• **What is being asked**: Transcribe the passage of the research overview below, starting at "Our research group" and ending at "of exposome-relevant knowledgebases.".

• **Provided passage**:
● ● ●
Research

Our research group conducts inter- and multi-disciplinary research in broad areas of computational, systems, network, and mathematical biology. In particular, our research is characterised by large-scale biological data curation and analysis, methodological advancements, and applications with societal relevance. This page provides an overview of the research conducted by the group at IMSc over the last decade.


Linking Exposome and One Health by Leveraging Computational Data Science
Image
Schematic summarizing our work on construction of exposome-relevant knowledgebases.
● ● ●
• **Dataset excerpt**:
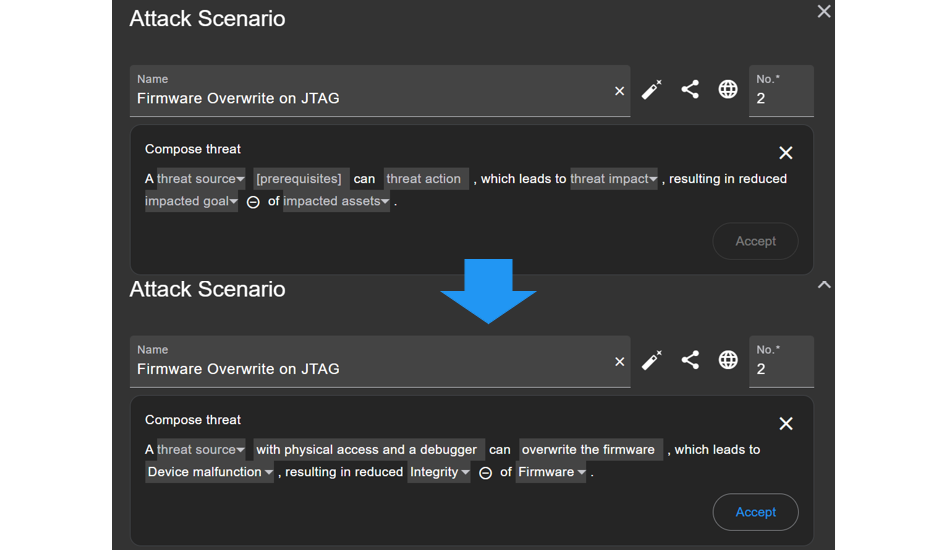Click the [prerequisites] placeholder field
The height and width of the screenshot is (550, 945).
tap(299, 179)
● ● ●
• **Exercise answer**:
Our research group conducts inter- and multi-disciplinary research in broad areas of computational, systems, network, and mathematical biology. In particular, our research is characterised by large-scale biological data curation and analysis, methodological advancements, and applications with societal relevance. This page provides an overview of the research conducted by the group at IMSc over the last decade.


Linking Exposome and One Health by Leveraging Computational Data Science
Image
Schematic summarizing our work on construction of exposome-relevant knowledgebases.